Set down all of the records exactly.

[Collection entries]

============================================================

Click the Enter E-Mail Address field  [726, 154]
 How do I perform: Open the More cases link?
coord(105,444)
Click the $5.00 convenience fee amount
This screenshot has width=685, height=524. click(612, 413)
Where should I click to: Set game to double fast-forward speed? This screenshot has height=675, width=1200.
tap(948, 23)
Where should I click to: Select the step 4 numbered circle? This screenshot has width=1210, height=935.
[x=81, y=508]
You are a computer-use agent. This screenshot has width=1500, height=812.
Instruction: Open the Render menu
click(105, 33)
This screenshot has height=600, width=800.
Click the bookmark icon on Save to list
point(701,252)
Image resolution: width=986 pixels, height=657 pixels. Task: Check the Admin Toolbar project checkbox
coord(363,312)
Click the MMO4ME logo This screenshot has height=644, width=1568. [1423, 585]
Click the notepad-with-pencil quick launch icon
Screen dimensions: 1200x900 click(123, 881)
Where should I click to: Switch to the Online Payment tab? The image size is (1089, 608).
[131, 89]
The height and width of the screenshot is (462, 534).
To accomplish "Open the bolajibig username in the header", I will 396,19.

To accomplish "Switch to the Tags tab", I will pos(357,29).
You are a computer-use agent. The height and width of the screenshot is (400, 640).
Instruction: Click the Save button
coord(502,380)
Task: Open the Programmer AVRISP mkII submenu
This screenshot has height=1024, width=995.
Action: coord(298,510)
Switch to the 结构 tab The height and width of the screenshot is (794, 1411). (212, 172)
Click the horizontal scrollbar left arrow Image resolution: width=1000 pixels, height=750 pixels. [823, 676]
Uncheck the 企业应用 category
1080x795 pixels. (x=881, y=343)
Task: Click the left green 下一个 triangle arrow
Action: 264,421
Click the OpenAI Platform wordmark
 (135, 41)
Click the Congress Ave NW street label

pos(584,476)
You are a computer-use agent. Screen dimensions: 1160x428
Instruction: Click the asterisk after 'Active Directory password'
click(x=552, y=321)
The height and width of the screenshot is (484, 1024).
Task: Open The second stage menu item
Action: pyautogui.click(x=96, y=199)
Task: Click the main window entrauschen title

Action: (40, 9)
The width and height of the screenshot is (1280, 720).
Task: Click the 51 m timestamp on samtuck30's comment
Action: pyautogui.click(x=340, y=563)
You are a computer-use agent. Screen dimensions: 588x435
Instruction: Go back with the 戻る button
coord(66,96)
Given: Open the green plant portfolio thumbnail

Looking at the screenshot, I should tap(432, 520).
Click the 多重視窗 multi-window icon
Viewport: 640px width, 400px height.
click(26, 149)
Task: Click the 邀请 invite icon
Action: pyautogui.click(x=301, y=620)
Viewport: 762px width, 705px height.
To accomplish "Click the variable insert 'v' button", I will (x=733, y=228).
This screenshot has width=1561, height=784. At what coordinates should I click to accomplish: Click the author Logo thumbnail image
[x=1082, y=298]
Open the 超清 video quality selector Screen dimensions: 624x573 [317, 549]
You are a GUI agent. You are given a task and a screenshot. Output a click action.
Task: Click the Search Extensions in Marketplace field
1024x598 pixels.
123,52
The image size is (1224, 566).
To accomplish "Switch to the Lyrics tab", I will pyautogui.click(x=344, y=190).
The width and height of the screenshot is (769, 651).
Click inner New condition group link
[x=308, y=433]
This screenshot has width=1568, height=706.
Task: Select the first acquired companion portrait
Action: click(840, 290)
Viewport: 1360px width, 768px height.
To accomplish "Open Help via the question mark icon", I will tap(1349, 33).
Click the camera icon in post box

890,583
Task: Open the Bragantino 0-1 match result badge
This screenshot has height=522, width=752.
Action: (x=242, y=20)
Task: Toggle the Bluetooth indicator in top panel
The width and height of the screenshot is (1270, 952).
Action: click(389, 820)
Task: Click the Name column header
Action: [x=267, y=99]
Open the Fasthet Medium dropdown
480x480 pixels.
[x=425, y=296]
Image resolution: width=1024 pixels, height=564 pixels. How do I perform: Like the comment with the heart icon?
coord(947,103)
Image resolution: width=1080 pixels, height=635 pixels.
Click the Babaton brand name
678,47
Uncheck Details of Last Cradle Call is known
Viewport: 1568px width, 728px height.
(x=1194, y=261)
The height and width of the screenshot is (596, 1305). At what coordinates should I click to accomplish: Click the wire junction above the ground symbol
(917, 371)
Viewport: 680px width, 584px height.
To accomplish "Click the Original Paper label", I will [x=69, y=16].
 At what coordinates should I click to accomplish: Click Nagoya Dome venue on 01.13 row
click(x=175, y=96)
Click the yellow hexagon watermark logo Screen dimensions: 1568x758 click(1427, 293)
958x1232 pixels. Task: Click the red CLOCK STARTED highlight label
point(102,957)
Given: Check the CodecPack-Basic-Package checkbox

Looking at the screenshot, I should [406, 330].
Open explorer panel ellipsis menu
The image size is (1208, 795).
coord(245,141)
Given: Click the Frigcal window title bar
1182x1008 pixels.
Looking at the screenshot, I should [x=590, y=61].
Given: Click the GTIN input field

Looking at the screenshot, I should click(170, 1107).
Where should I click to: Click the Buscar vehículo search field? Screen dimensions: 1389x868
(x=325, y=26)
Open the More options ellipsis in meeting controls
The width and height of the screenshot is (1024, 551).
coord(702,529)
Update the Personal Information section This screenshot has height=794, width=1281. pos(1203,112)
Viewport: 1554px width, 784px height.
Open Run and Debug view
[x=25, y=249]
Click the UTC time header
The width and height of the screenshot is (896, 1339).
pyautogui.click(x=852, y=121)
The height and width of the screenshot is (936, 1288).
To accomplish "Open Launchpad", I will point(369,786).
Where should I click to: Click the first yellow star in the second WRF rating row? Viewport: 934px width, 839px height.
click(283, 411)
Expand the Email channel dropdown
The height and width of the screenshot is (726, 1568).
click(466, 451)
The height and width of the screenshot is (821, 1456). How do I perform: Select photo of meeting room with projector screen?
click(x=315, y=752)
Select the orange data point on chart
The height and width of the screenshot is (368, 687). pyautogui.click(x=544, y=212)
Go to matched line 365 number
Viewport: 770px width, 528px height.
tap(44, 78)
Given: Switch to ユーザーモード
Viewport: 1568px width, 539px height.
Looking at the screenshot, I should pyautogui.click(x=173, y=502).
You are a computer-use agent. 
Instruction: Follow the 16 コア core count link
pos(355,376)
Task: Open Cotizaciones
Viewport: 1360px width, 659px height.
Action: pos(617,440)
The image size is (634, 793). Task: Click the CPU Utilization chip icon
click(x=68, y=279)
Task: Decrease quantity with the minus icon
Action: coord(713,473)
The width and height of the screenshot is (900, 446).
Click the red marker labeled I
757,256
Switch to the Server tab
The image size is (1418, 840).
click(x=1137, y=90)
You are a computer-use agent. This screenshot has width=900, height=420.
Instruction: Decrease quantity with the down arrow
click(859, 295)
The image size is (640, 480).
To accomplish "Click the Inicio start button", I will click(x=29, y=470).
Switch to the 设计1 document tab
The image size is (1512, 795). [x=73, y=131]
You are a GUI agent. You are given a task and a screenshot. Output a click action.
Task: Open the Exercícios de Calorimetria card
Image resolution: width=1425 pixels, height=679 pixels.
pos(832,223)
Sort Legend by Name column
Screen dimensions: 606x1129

============================================================

## [TASK RESULT]
Click the Enter E-Mail Address field  [726, 154]
 How do I perform: Open the More cases link?
coord(105,444)
Click the $5.00 convenience fee amount
This screenshot has width=685, height=524. click(612, 413)
Where should I click to: Set game to double fast-forward speed? This screenshot has height=675, width=1200.
tap(948, 23)
Where should I click to: Select the step 4 numbered circle? This screenshot has width=1210, height=935.
[x=81, y=508]
You are a computer-use agent. This screenshot has width=1500, height=812.
Instruction: Open the Render menu
click(105, 33)
This screenshot has height=600, width=800.
Click the bookmark icon on Save to list
point(701,252)
Image resolution: width=986 pixels, height=657 pixels. Task: Check the Admin Toolbar project checkbox
coord(363,312)
Click the MMO4ME logo This screenshot has height=644, width=1568. [1423, 585]
Click the notepad-with-pencil quick launch icon
Screen dimensions: 1200x900 click(123, 881)
Where should I click to: Switch to the Online Payment tab? The image size is (1089, 608).
[131, 89]
The height and width of the screenshot is (462, 534).
To accomplish "Open the bolajibig username in the header", I will 396,19.

To accomplish "Switch to the Tags tab", I will pos(357,29).
You are a computer-use agent. The height and width of the screenshot is (400, 640).
Instruction: Click the Save button
coord(502,380)
Task: Open the Programmer AVRISP mkII submenu
This screenshot has height=1024, width=995.
Action: coord(298,510)
Switch to the 结构 tab The height and width of the screenshot is (794, 1411). (212, 172)
Click the horizontal scrollbar left arrow Image resolution: width=1000 pixels, height=750 pixels. [823, 676]
Uncheck the 企业应用 category
1080x795 pixels. (x=881, y=343)
Task: Click the left green 下一个 triangle arrow
Action: 264,421
Click the OpenAI Platform wordmark
 (135, 41)
Click the Congress Ave NW street label

pos(584,476)
You are a computer-use agent. Screen dimensions: 1160x428
Instruction: Click the asterisk after 'Active Directory password'
click(x=552, y=321)
The height and width of the screenshot is (484, 1024).
Task: Open The second stage menu item
Action: pyautogui.click(x=96, y=199)
Task: Click the main window entrauschen title

Action: (40, 9)
The width and height of the screenshot is (1280, 720).
Task: Click the 51 m timestamp on samtuck30's comment
Action: pyautogui.click(x=340, y=563)
You are a computer-use agent. Screen dimensions: 588x435
Instruction: Go back with the 戻る button
coord(66,96)
Given: Open the green plant portfolio thumbnail

Looking at the screenshot, I should tap(432, 520).
Click the 多重視窗 multi-window icon
Viewport: 640px width, 400px height.
click(26, 149)
Task: Click the 邀请 invite icon
Action: pyautogui.click(x=301, y=620)
Viewport: 762px width, 705px height.
To accomplish "Click the variable insert 'v' button", I will (x=733, y=228).
This screenshot has width=1561, height=784. At what coordinates should I click to accomplish: Click the author Logo thumbnail image
[x=1082, y=298]
Open the 超清 video quality selector Screen dimensions: 624x573 [317, 549]
You are a GUI agent. You are given a task and a screenshot. Output a click action.
Task: Click the Search Extensions in Marketplace field
1024x598 pixels.
123,52
The image size is (1224, 566).
To accomplish "Switch to the Lyrics tab", I will pyautogui.click(x=344, y=190).
The width and height of the screenshot is (769, 651).
Click inner New condition group link
[x=308, y=433]
This screenshot has width=1568, height=706.
Task: Select the first acquired companion portrait
Action: click(840, 290)
Viewport: 1360px width, 768px height.
To accomplish "Open Help via the question mark icon", I will tap(1349, 33).
Click the camera icon in post box

890,583
Task: Open the Bragantino 0-1 match result badge
This screenshot has height=522, width=752.
Action: (x=242, y=20)
Task: Toggle the Bluetooth indicator in top panel
The width and height of the screenshot is (1270, 952).
Action: click(389, 820)
Task: Click the Name column header
Action: [x=267, y=99]
Open the Fasthet Medium dropdown
480x480 pixels.
[x=425, y=296]
Image resolution: width=1024 pixels, height=564 pixels. How do I perform: Like the comment with the heart icon?
coord(947,103)
Image resolution: width=1080 pixels, height=635 pixels.
Click the Babaton brand name
678,47
Uncheck Details of Last Cradle Call is known
Viewport: 1568px width, 728px height.
(x=1194, y=261)
The height and width of the screenshot is (596, 1305). At what coordinates should I click to accomplish: Click the wire junction above the ground symbol
(917, 371)
Viewport: 680px width, 584px height.
To accomplish "Click the Original Paper label", I will [x=69, y=16].
 At what coordinates should I click to accomplish: Click Nagoya Dome venue on 01.13 row
click(x=175, y=96)
Click the yellow hexagon watermark logo Screen dimensions: 1568x758 click(1427, 293)
958x1232 pixels. Task: Click the red CLOCK STARTED highlight label
point(102,957)
Given: Check the CodecPack-Basic-Package checkbox

Looking at the screenshot, I should [406, 330].
Open explorer panel ellipsis menu
The image size is (1208, 795).
coord(245,141)
Given: Click the Frigcal window title bar
1182x1008 pixels.
Looking at the screenshot, I should [x=590, y=61].
Given: Click the GTIN input field

Looking at the screenshot, I should click(170, 1107).
Where should I click to: Click the Buscar vehículo search field? Screen dimensions: 1389x868
(x=325, y=26)
Open the More options ellipsis in meeting controls
The width and height of the screenshot is (1024, 551).
coord(702,529)
Update the Personal Information section This screenshot has height=794, width=1281. pos(1203,112)
Viewport: 1554px width, 784px height.
Open Run and Debug view
[x=25, y=249]
Click the UTC time header
The width and height of the screenshot is (896, 1339).
pyautogui.click(x=852, y=121)
The height and width of the screenshot is (936, 1288).
To accomplish "Open Launchpad", I will point(369,786).
Where should I click to: Click the first yellow star in the second WRF rating row? Viewport: 934px width, 839px height.
click(283, 411)
Expand the Email channel dropdown
The height and width of the screenshot is (726, 1568).
click(466, 451)
The height and width of the screenshot is (821, 1456). How do I perform: Select photo of meeting room with projector screen?
click(x=315, y=752)
Select the orange data point on chart
The height and width of the screenshot is (368, 687). pyautogui.click(x=544, y=212)
Go to matched line 365 number
Viewport: 770px width, 528px height.
tap(44, 78)
Given: Switch to ユーザーモード
Viewport: 1568px width, 539px height.
Looking at the screenshot, I should pyautogui.click(x=173, y=502).
You are a computer-use agent. 
Instruction: Follow the 16 コア core count link
pos(355,376)
Task: Open Cotizaciones
Viewport: 1360px width, 659px height.
Action: pos(617,440)
The image size is (634, 793). Task: Click the CPU Utilization chip icon
click(x=68, y=279)
Task: Decrease quantity with the minus icon
Action: coord(713,473)
The width and height of the screenshot is (900, 446).
Click the red marker labeled I
757,256
Switch to the Server tab
The image size is (1418, 840).
click(x=1137, y=90)
You are a computer-use agent. This screenshot has width=900, height=420.
Instruction: Decrease quantity with the down arrow
click(859, 295)
The image size is (640, 480).
To accomplish "Click the Inicio start button", I will click(x=29, y=470).
Switch to the 设计1 document tab
The image size is (1512, 795). [x=73, y=131]
You are a GUI agent. You are given a task and a screenshot. Output a click action.
Task: Open the Exercícios de Calorimetria card
Image resolution: width=1425 pixels, height=679 pixels.
pos(832,223)
Sort Legend by Name column
Screen dimensions: 606x1129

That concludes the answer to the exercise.